=== Written problem ===
Copy every one of the records below word for word, with nothing changed.

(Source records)

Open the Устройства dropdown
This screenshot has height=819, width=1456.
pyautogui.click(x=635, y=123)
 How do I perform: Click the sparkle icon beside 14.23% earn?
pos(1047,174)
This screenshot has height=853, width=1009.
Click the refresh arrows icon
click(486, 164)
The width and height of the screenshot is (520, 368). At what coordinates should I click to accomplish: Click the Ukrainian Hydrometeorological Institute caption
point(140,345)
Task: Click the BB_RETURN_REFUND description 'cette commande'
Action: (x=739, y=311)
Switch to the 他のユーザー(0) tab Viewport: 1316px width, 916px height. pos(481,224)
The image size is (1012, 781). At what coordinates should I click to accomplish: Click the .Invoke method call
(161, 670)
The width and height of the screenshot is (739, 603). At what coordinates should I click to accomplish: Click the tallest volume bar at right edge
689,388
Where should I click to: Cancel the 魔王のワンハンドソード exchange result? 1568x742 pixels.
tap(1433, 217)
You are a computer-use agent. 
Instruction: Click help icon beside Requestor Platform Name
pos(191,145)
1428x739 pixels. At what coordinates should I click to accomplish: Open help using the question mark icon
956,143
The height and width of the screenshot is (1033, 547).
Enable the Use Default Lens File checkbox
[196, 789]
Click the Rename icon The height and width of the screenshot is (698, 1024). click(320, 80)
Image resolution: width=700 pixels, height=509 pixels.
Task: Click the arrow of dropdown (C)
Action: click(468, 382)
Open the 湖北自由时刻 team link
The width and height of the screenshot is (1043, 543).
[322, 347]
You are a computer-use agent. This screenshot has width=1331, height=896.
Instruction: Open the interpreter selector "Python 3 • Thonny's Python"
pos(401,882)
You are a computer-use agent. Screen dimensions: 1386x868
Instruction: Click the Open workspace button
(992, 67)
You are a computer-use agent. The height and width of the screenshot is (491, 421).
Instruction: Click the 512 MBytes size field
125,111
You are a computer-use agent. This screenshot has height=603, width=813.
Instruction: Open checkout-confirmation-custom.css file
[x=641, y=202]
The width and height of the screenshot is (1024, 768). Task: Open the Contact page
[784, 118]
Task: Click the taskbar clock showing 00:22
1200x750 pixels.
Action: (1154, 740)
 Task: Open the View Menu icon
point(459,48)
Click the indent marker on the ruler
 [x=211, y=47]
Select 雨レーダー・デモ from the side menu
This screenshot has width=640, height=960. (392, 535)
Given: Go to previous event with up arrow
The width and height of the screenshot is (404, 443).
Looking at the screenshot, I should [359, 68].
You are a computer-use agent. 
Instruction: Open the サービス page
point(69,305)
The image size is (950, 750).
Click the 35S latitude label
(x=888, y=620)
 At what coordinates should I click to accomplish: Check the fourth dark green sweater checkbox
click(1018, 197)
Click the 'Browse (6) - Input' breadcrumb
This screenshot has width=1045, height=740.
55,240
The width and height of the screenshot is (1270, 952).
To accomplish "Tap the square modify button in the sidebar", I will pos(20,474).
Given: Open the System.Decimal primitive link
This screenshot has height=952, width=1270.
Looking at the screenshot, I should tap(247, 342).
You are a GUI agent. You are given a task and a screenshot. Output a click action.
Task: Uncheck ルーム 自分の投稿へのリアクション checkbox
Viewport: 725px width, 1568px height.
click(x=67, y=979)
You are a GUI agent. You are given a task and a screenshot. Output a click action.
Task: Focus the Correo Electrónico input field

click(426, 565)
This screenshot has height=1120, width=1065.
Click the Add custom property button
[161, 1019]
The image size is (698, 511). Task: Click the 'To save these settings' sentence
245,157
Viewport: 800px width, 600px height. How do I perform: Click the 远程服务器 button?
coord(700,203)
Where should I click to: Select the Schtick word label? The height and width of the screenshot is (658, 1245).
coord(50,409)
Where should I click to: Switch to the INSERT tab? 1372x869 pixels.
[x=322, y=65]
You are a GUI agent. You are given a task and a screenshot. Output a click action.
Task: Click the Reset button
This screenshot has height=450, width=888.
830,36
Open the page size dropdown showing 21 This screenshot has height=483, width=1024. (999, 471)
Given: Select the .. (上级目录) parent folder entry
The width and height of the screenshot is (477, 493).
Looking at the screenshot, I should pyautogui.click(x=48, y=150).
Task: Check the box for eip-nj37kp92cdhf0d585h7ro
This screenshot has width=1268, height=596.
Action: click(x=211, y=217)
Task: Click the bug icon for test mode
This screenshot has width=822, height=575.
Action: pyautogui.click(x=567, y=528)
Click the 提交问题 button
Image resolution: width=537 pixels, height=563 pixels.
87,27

=== Worked answer ===
Open the Устройства dropdown
This screenshot has height=819, width=1456.
pyautogui.click(x=635, y=123)
 How do I perform: Click the sparkle icon beside 14.23% earn?
pos(1047,174)
This screenshot has height=853, width=1009.
Click the refresh arrows icon
click(486, 164)
The width and height of the screenshot is (520, 368). At what coordinates should I click to accomplish: Click the Ukrainian Hydrometeorological Institute caption
point(140,345)
Task: Click the BB_RETURN_REFUND description 'cette commande'
Action: (x=739, y=311)
Switch to the 他のユーザー(0) tab Viewport: 1316px width, 916px height. pos(481,224)
The image size is (1012, 781). At what coordinates should I click to accomplish: Click the .Invoke method call
(161, 670)
The width and height of the screenshot is (739, 603). At what coordinates should I click to accomplish: Click the tallest volume bar at right edge
689,388
Where should I click to: Cancel the 魔王のワンハンドソード exchange result? 1568x742 pixels.
tap(1433, 217)
You are a computer-use agent. 
Instruction: Click help icon beside Requestor Platform Name
pos(191,145)
1428x739 pixels. At what coordinates should I click to accomplish: Open help using the question mark icon
956,143
The height and width of the screenshot is (1033, 547).
Enable the Use Default Lens File checkbox
[196, 789]
Click the Rename icon The height and width of the screenshot is (698, 1024). click(320, 80)
Image resolution: width=700 pixels, height=509 pixels.
Task: Click the arrow of dropdown (C)
Action: click(468, 382)
Open the 湖北自由时刻 team link
The width and height of the screenshot is (1043, 543).
[322, 347]
You are a computer-use agent. This screenshot has width=1331, height=896.
Instruction: Open the interpreter selector "Python 3 • Thonny's Python"
pos(401,882)
You are a computer-use agent. Screen dimensions: 1386x868
Instruction: Click the Open workspace button
(992, 67)
You are a computer-use agent. The height and width of the screenshot is (491, 421).
Instruction: Click the 512 MBytes size field
125,111
You are a computer-use agent. This screenshot has height=603, width=813.
Instruction: Open checkout-confirmation-custom.css file
[x=641, y=202]
The width and height of the screenshot is (1024, 768). Task: Open the Contact page
[784, 118]
Task: Click the taskbar clock showing 00:22
1200x750 pixels.
Action: (1154, 740)
 Task: Open the View Menu icon
point(459,48)
Click the indent marker on the ruler
 [x=211, y=47]
Select 雨レーダー・デモ from the side menu
This screenshot has width=640, height=960. (392, 535)
Given: Go to previous event with up arrow
The width and height of the screenshot is (404, 443).
Looking at the screenshot, I should [359, 68].
You are a computer-use agent. 
Instruction: Open the サービス page
point(69,305)
The image size is (950, 750).
Click the 35S latitude label
(x=888, y=620)
 At what coordinates should I click to accomplish: Check the fourth dark green sweater checkbox
click(1018, 197)
Click the 'Browse (6) - Input' breadcrumb
This screenshot has width=1045, height=740.
55,240
The width and height of the screenshot is (1270, 952).
To accomplish "Tap the square modify button in the sidebar", I will pos(20,474).
Given: Open the System.Decimal primitive link
This screenshot has height=952, width=1270.
Looking at the screenshot, I should tap(247, 342).
You are a GUI agent. You are given a task and a screenshot. Output a click action.
Task: Uncheck ルーム 自分の投稿へのリアクション checkbox
Viewport: 725px width, 1568px height.
click(x=67, y=979)
You are a GUI agent. You are given a task and a screenshot. Output a click action.
Task: Focus the Correo Electrónico input field

click(426, 565)
This screenshot has height=1120, width=1065.
Click the Add custom property button
[161, 1019]
The image size is (698, 511). Task: Click the 'To save these settings' sentence
245,157
Viewport: 800px width, 600px height. How do I perform: Click the 远程服务器 button?
coord(700,203)
Where should I click to: Select the Schtick word label? The height and width of the screenshot is (658, 1245).
coord(50,409)
Where should I click to: Switch to the INSERT tab? 1372x869 pixels.
[x=322, y=65]
You are a GUI agent. You are given a task and a screenshot. Output a click action.
Task: Click the Reset button
This screenshot has height=450, width=888.
830,36
Open the page size dropdown showing 21 This screenshot has height=483, width=1024. (999, 471)
Given: Select the .. (上级目录) parent folder entry
The width and height of the screenshot is (477, 493).
Looking at the screenshot, I should pyautogui.click(x=48, y=150).
Task: Check the box for eip-nj37kp92cdhf0d585h7ro
This screenshot has width=1268, height=596.
Action: click(x=211, y=217)
Task: Click the bug icon for test mode
This screenshot has width=822, height=575.
Action: pyautogui.click(x=567, y=528)
Click the 提交问题 button
Image resolution: width=537 pixels, height=563 pixels.
87,27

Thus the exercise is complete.